Rob Harrison will present his FPO "Scalable, Network-wide Telemetry with Programmable Switches" on Tuesday, May 14, 2019 at 2pm in CS 402.

The members of his committee are as follows:  Jennifer Rexford (adviser), Readers: Nick Feamster and Nate Foster (Cornell University); Nonreaders: David Walker and Kyle Jamieson

A copy of his thesis, is available upon request.

Everyone is invited to attend his/her talk. The talk title and abstract follow below:

Managing modern networks requires collecting and analyzing network traffic from distributed switches in real time, i.e., performing network-wide telemetry.  Telemetry systems must be flexible and fine-grained to support myriad queries about the security, performance, and reliability of networks. Yet, they must also scale as the number of queries, link speeds, and the size of the networks increase. Realizing these goals requires balancing the division of labor between high-speed, but resource constrained, network switches and general purpose CPUs to support flexible telemetry at scale.

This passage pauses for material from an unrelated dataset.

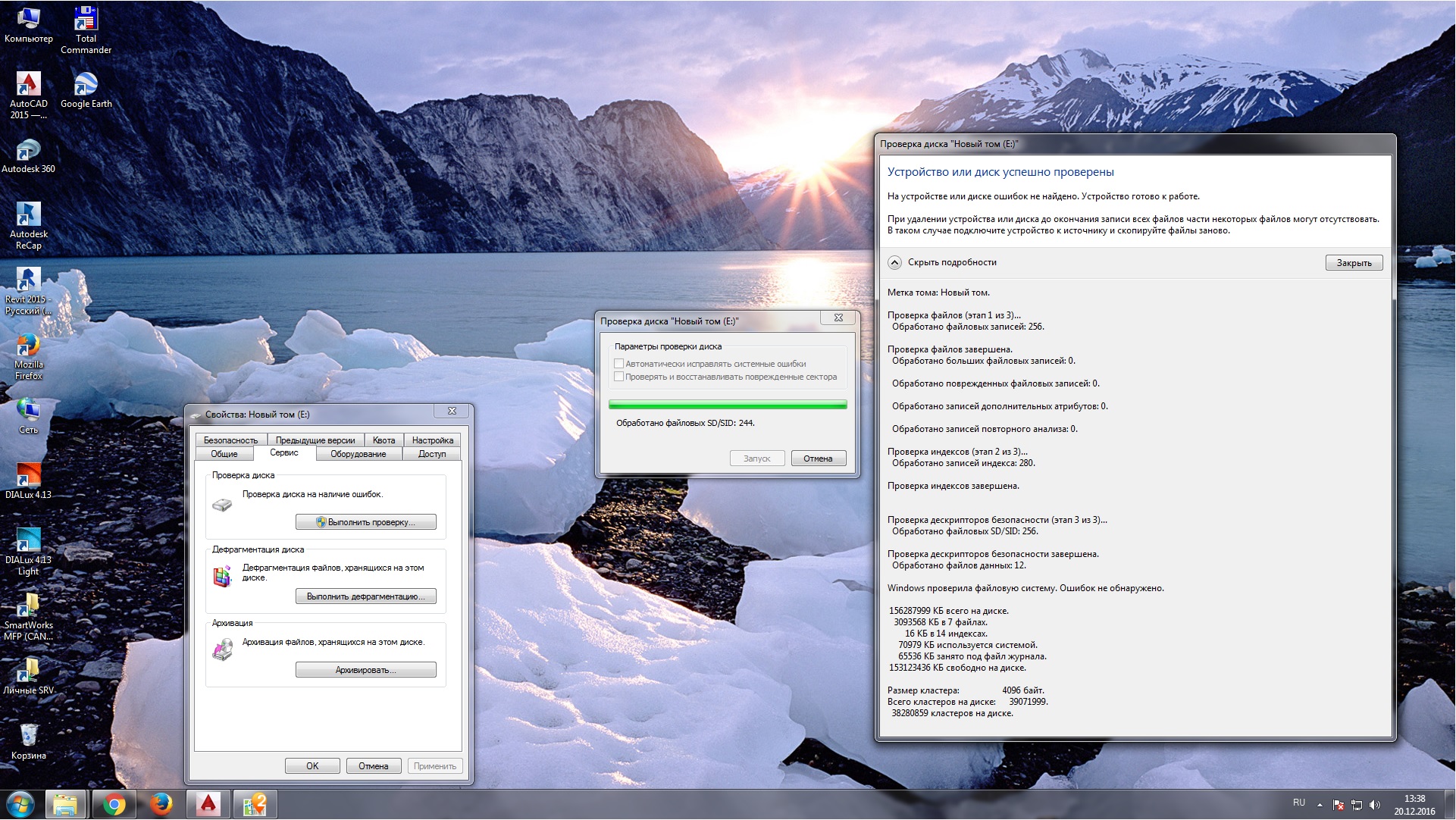The width and height of the screenshot is (1456, 820).
Task: Click the Закрыть button in results window
Action: point(1353,263)
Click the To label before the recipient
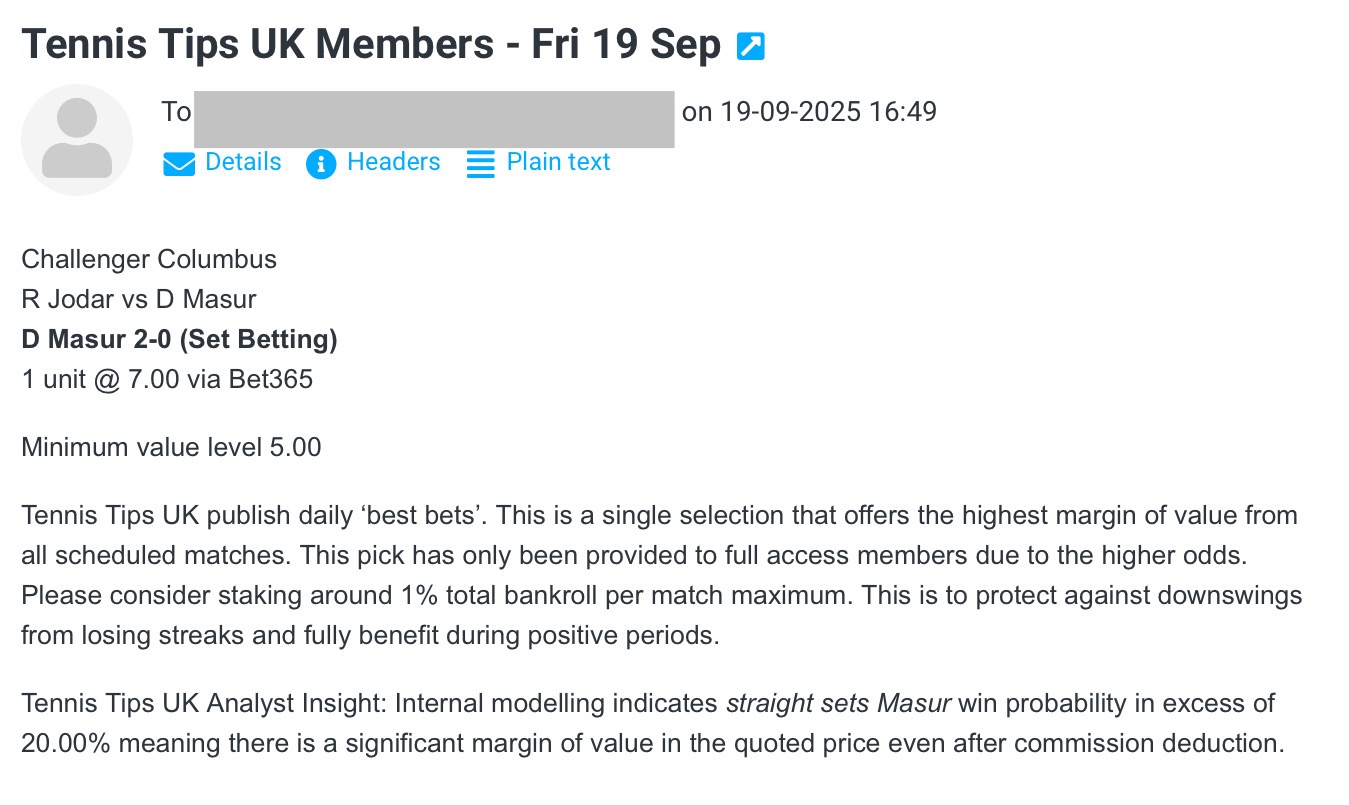 [176, 112]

First, we present Sonata, a flexible and scalable network telemetry system that uses the compute resources of both stream-processing servers and a single Protocol Independent Switch Architecture (PISA) switch. PISA switches offer both high-speed processing and limited programmability. We show how to execute Sonata’s high-level queries at line rate by first compiling them to PISA primitives. Next, we model the resource constraints of PISA switches to solve an optimization problem that minimizes the load on the stream processor by executing portions of queries directly in the switch. Sonata can support a wide range of monitoring queries and reduces the stream processor’s workload by orders of magnitude over existing telemetry systems.

Second, we present Herd, a system for implementing a subset of Sonata queries distributed across several switches. Herd determines network-wide heavy hitters, i.e., flows that consist of many more packets than most others, by counting flows at the switches, without maintaining per-flow state, and probabilistically reporting to a central coordinator. Based on these reports, the coordinator adapts parameters at each switch based on the spatial locality of the flows.  Simulations using packet traces show that our prototype can detect network-wide heavy hitters accurately with 17% savings in communication overhead and 38% savings in switch state compared to existing approaches. We then present an algorithm to tune system parameters in order to maximize detection accuracy under switch memory and bandwidth constraints.

Together, Sonata and Herd provide network operators the ability to execute a set of network-wide telemetry queries from a single interface that combines the strengths of both programmable data planes and general-purpose CPUs.